The Gophers (44-13) have won 12 straight games and 16 of their last 17. They endured some of the harshest April weather a Minnesotan could imagine, including a mid-month blizzard that dumped about 15 inches of snow on the Twin Cities area. Their home series against Penn State was moved to Purdue on April 6-8, and the final tally was six games canceled, two postponed and two suspended. Before the NCAA Tournament, the Gophers had only nine games on campus at Siebert Field. They played as scheduled 13 nonconference games at nearby U.S. Bank Stadium, starting three weeks it hosted the Super Bowl.
"Usually when you go through springs like that you see a little bit of inconsistency in performance," said Anderson, who was a student assistant coach on the 1977 team whose playing career was cut short by injury. "But I never saw that."
Indiana, in 2013, is the only Big Ten team to represent the conference in the College World Series in the last 33 seasons since Michigan did so in 1984. Ohio State, in 1966, is the most recent national champion. The Gophers last won it all in 1960.
There's never been a shortage of pride at Minnesota, though, with Hall of Fame products Paul Molitor and Dave Winfield leading the list. After an uncharacteristic losing season in 2015 the freshmen were summoned for a meeting with Anderson about the culture and expectations of the program. Those players are seniors now.
"Everyone bought in," designated hitter Toby Hanson said.
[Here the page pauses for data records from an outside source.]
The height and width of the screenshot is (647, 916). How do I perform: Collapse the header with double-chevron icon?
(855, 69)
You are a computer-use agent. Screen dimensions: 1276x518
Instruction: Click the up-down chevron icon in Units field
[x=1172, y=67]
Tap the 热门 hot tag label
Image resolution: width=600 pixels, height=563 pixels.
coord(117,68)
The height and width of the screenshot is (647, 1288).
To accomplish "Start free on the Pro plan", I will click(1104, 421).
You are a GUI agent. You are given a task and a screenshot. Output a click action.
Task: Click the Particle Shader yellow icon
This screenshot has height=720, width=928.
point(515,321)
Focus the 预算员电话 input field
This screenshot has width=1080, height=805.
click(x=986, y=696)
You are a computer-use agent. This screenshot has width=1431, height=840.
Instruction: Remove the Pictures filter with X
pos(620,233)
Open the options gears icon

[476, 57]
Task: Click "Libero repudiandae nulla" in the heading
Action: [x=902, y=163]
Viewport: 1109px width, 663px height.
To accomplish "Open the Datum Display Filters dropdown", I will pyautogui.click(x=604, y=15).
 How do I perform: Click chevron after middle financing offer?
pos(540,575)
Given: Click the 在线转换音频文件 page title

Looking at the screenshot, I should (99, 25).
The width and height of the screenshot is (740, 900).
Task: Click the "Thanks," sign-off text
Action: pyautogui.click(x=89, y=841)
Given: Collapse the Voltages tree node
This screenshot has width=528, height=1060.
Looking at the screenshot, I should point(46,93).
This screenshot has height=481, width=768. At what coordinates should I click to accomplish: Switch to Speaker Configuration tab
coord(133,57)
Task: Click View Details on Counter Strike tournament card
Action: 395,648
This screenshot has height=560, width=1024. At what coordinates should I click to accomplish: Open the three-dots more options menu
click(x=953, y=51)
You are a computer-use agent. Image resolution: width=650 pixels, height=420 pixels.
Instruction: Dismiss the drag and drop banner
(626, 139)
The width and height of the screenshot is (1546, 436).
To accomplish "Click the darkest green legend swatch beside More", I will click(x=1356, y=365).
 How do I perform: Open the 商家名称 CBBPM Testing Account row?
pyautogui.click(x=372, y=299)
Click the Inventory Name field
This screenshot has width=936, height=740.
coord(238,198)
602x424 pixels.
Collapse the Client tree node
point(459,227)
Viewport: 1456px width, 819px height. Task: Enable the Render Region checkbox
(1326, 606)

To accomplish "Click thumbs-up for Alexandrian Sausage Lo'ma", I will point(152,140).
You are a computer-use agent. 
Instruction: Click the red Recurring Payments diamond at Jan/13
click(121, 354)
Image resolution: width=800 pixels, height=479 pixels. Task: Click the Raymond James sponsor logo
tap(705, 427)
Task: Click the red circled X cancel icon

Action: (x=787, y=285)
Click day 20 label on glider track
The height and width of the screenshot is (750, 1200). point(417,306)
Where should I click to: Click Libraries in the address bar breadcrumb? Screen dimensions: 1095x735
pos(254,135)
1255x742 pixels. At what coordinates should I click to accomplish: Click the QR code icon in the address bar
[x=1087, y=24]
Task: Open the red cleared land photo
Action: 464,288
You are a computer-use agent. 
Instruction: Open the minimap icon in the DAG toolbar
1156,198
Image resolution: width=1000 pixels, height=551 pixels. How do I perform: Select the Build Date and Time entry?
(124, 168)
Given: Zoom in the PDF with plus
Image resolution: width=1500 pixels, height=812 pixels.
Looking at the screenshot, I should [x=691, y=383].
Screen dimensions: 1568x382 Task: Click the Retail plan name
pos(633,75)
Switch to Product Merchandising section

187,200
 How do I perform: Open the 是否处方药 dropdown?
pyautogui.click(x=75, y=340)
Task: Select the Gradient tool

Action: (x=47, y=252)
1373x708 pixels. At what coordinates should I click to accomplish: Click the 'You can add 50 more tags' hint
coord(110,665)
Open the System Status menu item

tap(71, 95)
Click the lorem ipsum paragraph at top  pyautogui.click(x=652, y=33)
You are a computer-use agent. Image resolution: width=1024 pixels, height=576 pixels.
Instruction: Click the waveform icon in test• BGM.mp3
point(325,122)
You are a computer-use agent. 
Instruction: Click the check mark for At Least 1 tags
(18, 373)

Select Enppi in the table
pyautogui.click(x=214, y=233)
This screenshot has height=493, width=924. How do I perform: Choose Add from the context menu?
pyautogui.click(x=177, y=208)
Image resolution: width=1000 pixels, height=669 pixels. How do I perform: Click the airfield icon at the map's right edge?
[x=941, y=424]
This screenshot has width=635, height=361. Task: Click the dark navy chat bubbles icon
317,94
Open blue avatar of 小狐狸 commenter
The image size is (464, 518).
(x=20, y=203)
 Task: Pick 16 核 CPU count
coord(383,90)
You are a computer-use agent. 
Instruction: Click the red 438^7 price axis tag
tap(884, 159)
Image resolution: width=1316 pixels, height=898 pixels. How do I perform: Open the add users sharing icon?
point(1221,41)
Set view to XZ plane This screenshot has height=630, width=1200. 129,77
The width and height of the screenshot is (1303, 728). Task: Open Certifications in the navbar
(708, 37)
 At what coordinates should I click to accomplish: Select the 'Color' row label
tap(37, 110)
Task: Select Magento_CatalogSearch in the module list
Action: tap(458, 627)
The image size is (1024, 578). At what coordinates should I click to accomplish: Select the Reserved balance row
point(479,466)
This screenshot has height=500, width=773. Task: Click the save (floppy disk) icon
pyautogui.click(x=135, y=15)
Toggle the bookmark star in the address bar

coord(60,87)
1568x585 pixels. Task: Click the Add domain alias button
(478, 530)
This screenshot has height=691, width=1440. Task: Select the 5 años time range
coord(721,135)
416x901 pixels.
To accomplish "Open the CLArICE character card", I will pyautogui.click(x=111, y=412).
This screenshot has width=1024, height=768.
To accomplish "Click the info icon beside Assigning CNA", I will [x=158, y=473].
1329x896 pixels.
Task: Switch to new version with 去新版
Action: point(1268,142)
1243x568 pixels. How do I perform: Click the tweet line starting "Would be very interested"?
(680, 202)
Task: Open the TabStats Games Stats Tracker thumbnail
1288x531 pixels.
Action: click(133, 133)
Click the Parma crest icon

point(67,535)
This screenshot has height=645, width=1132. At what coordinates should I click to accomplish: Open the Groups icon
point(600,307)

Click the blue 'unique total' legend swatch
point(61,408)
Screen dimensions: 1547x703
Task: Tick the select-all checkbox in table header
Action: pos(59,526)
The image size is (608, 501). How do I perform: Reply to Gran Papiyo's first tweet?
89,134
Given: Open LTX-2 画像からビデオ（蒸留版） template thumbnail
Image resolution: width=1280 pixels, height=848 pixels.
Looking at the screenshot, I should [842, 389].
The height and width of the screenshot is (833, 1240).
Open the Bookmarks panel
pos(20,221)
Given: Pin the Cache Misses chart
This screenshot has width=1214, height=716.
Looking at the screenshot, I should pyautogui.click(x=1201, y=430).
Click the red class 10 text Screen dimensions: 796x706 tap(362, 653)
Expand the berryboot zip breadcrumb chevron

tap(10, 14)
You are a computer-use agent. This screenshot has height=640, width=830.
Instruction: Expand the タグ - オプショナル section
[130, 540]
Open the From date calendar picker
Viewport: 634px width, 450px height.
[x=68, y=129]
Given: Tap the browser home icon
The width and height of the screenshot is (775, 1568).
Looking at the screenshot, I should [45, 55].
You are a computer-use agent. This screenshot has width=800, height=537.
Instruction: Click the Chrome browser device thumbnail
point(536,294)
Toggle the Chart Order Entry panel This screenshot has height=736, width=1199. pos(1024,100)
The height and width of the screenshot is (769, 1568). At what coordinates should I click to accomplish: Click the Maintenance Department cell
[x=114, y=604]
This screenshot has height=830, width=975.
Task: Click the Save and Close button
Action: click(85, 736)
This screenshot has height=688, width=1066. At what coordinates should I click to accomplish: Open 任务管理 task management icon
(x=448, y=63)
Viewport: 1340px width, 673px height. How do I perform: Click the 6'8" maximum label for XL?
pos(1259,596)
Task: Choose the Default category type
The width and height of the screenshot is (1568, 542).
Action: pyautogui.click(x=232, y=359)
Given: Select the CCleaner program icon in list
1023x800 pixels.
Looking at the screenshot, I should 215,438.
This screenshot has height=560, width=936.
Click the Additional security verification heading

Alumni did, too, dating to a decade ago when renovating a deteriorating Siebert Field became a necessity. University fundraisers told Anderson the $7 million-plus price tag would be impossible to meet, but a $2 million gift from Minnesota Twins owner Jim Pohlad and his family provided a big boost. The ballpark reopened in 2013, and lights were added in 2014. Former Gophers and Twins pitcher Glen Perkins gave $500,000 for high-tech batting cages that got heavy use during all those cold, snowy days.
"Either we were going to get a facility and get better or we were going to get worse and at some point get eliminated here," Anderson said. "I thought we were very vulnerable."
In a far less threatening way, they'll be vulnerable this weekend against Oregon State. The Beavers had six players selected this week in the first 10 rounds of the Major League Baseball draft, including two top-20 picks. Eight of the top 16 teams were eliminated during the regionals, including second-seeded Stanford. Florida, the top seed, is the only team left above Oregon State.
The Gophers, though, can't be counted out.
"We knew what we had coming back in our lineup, and we knew we were pretty talented and had some young guys coming in that we were pretty excited about," Vavra said. "It's all kind of taken shape this year. We're honored and we're excited, but I wouldn't say we're surprised. We know what we're capable of."